▶ _Work instruction_: Below this line are records; transcribe exactly the lines between the one holding "Task: Minimize the terminal window" and the one holding "Image resolution: width=1056", inclusive, and omit the pictures.

[Saved entries]
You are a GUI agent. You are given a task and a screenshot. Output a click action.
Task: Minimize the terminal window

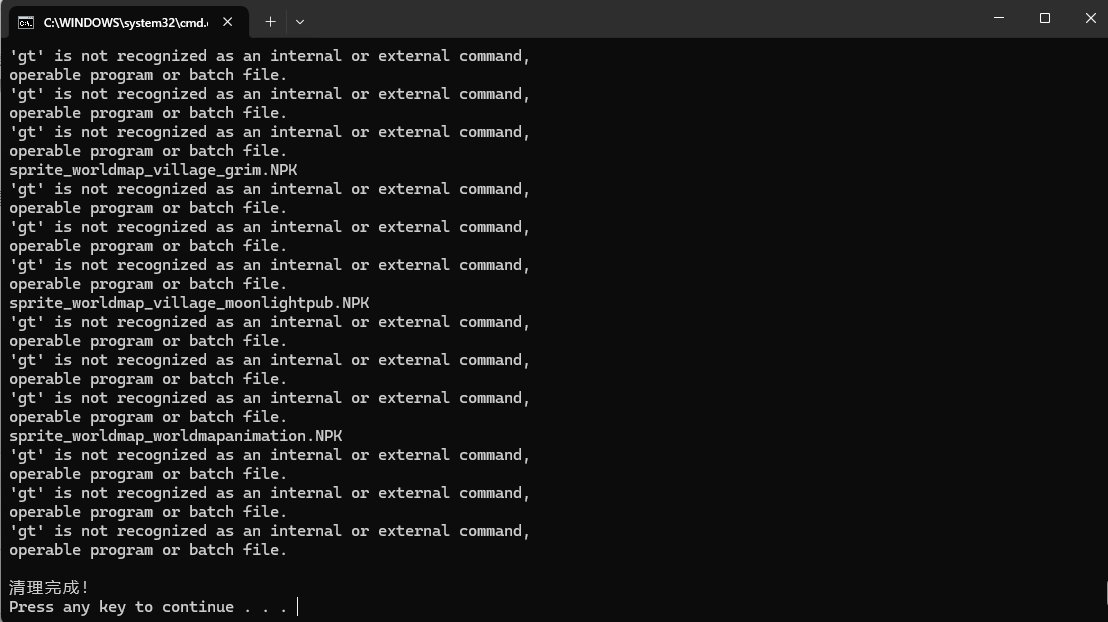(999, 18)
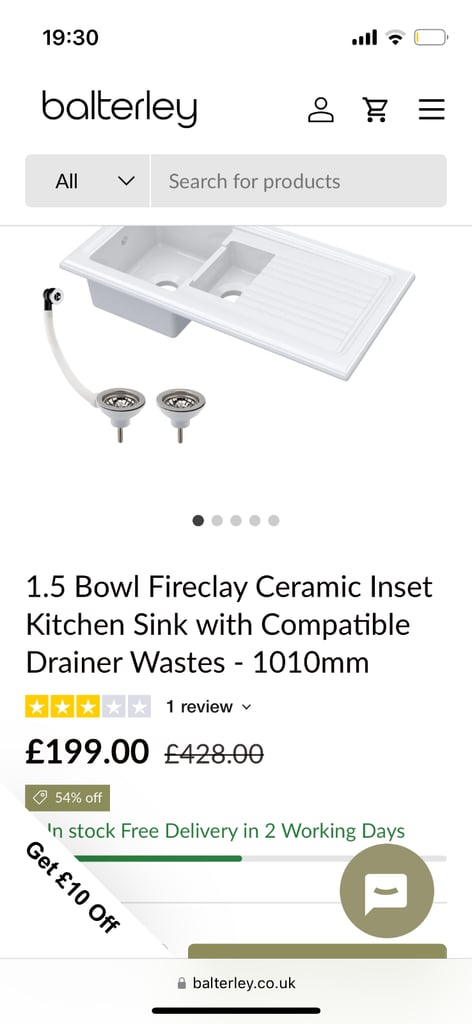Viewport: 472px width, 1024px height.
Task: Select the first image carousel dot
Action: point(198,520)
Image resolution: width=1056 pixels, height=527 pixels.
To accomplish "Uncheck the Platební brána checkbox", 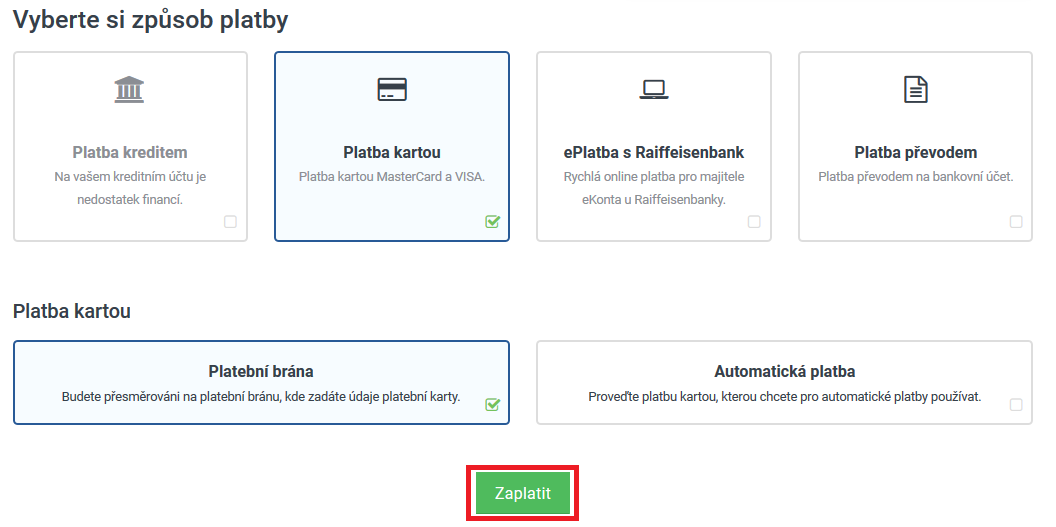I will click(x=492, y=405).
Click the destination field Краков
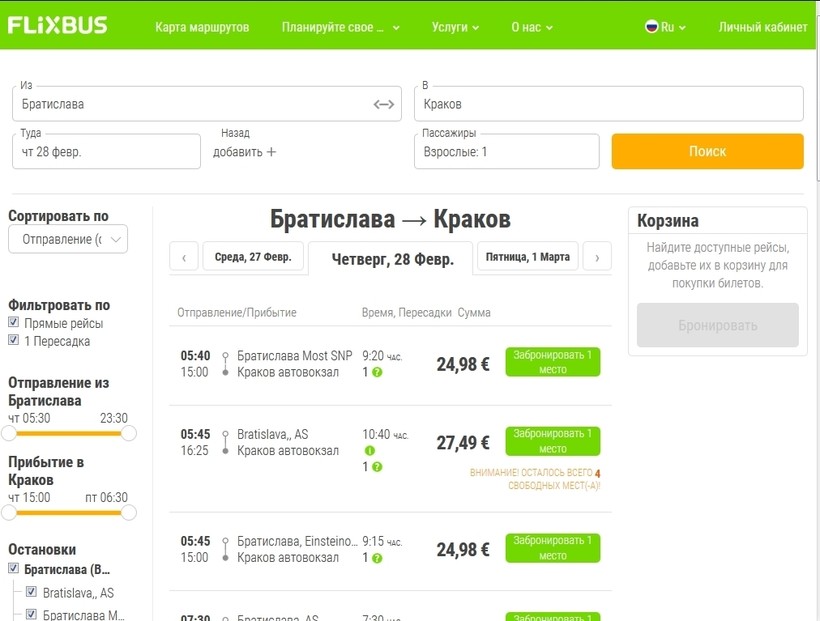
...
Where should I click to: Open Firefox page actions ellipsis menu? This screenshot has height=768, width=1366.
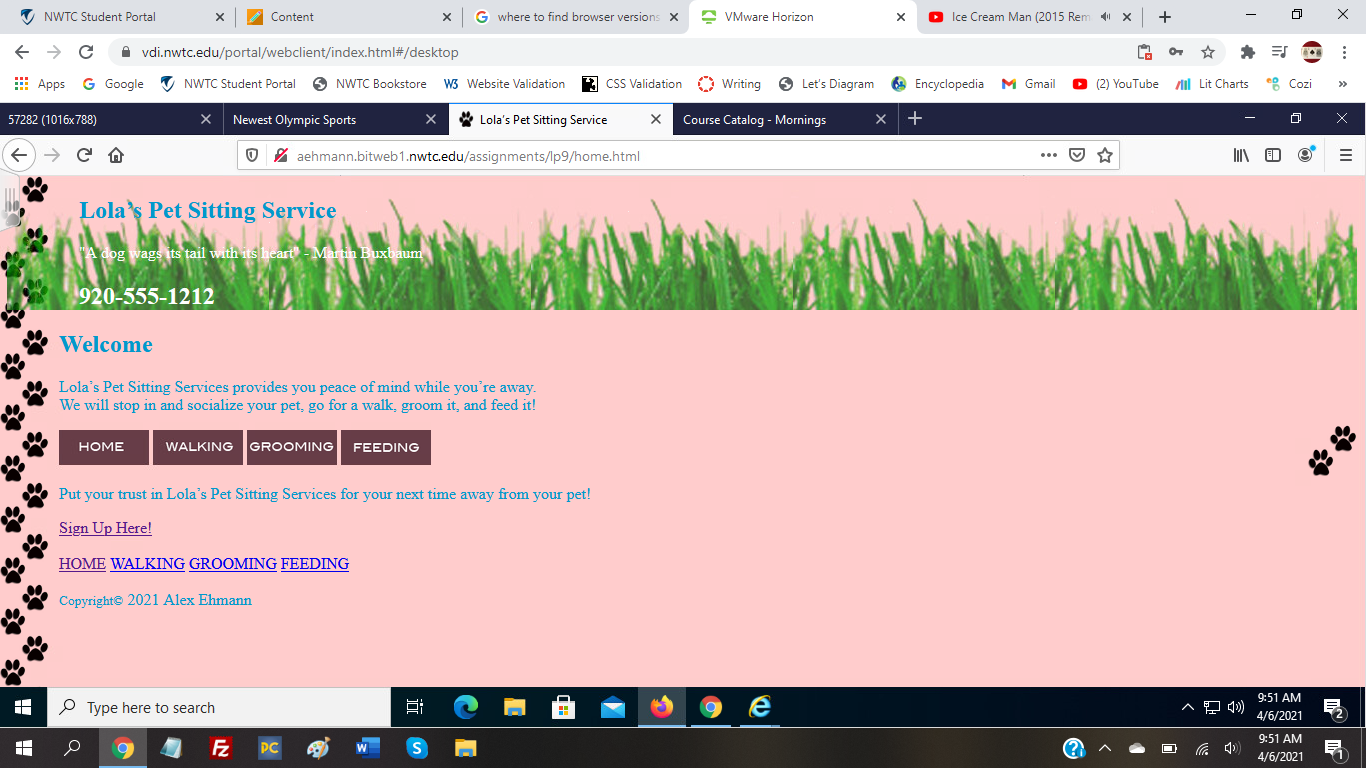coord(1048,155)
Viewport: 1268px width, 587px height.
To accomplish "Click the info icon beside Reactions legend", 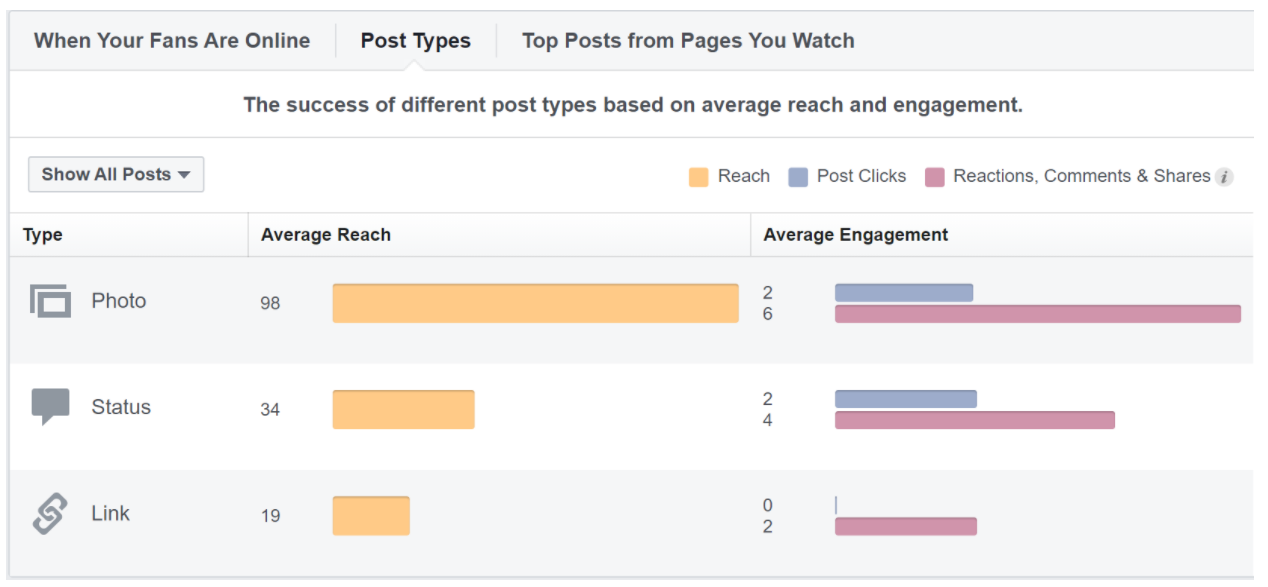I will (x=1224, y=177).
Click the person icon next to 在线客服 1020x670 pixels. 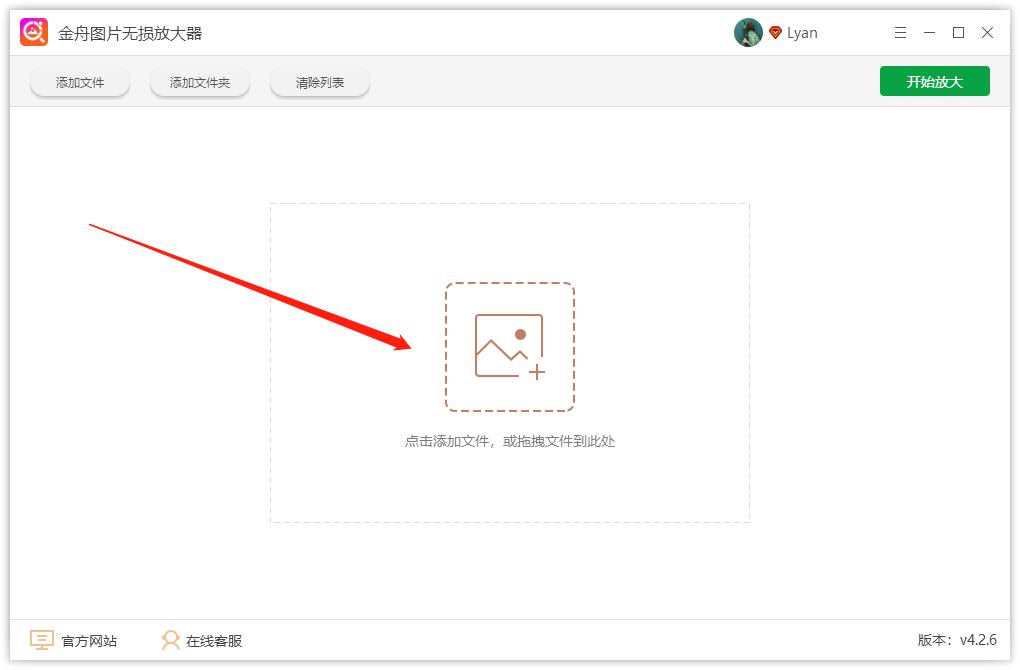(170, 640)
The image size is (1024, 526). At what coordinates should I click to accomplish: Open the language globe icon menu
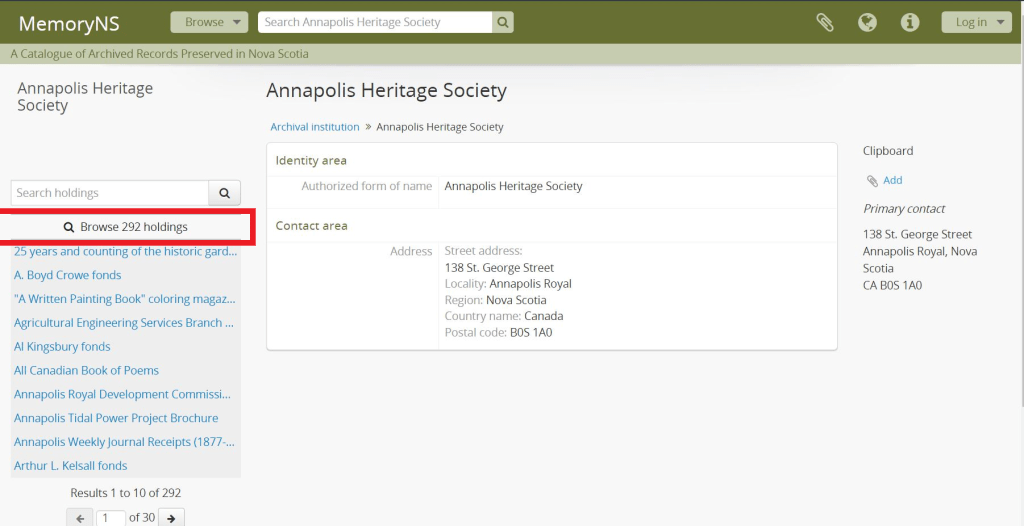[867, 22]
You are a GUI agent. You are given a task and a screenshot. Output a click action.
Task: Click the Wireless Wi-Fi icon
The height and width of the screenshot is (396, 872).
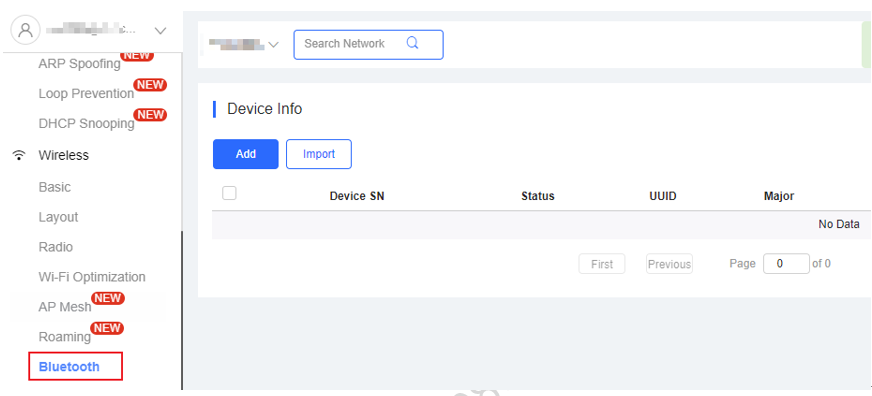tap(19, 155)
* * *
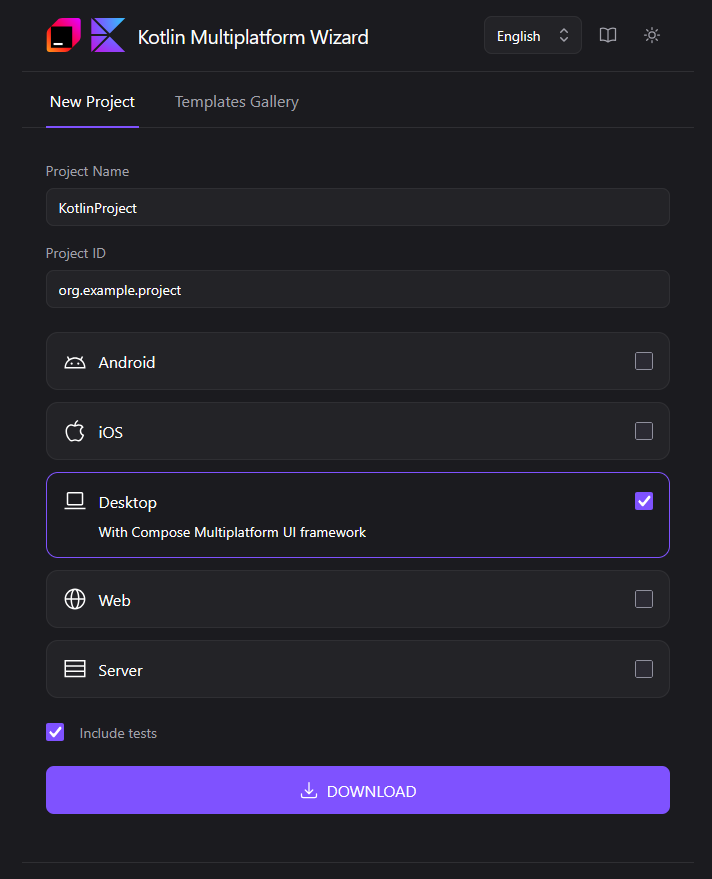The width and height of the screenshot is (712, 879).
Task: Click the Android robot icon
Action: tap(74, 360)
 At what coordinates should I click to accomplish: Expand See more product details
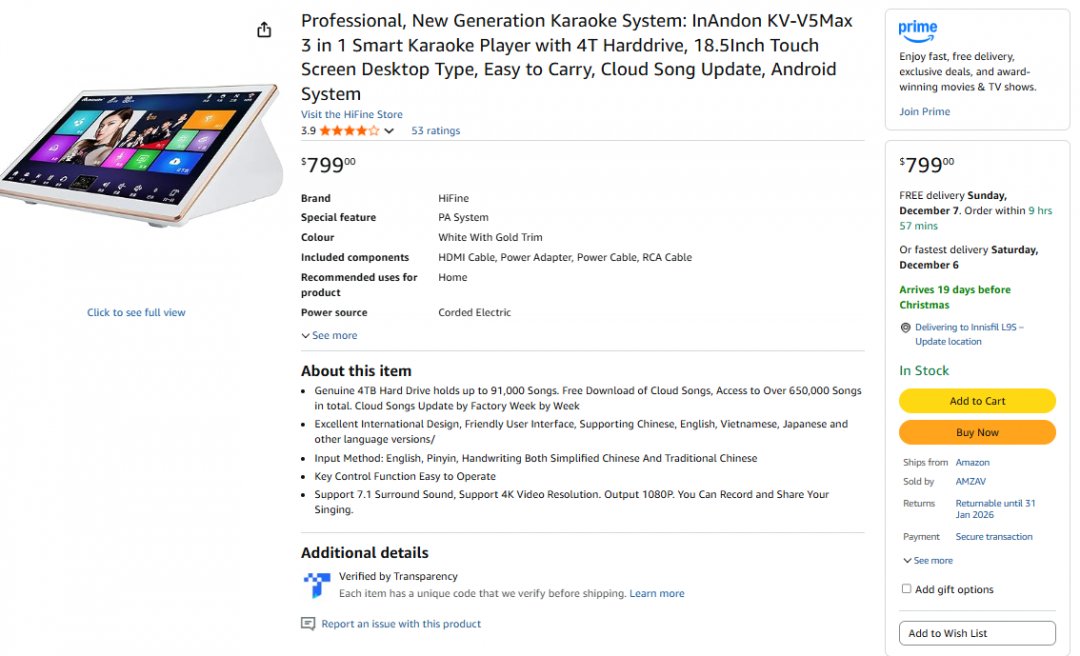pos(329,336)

▶ _Answer box_:
Task: Minimize the terminal window

(999, 18)
Viewport: 472px width, 1024px height.
Task: Select the first image carousel dot
Action: point(198,520)
Image resolution: width=1056 pixels, height=527 pixels.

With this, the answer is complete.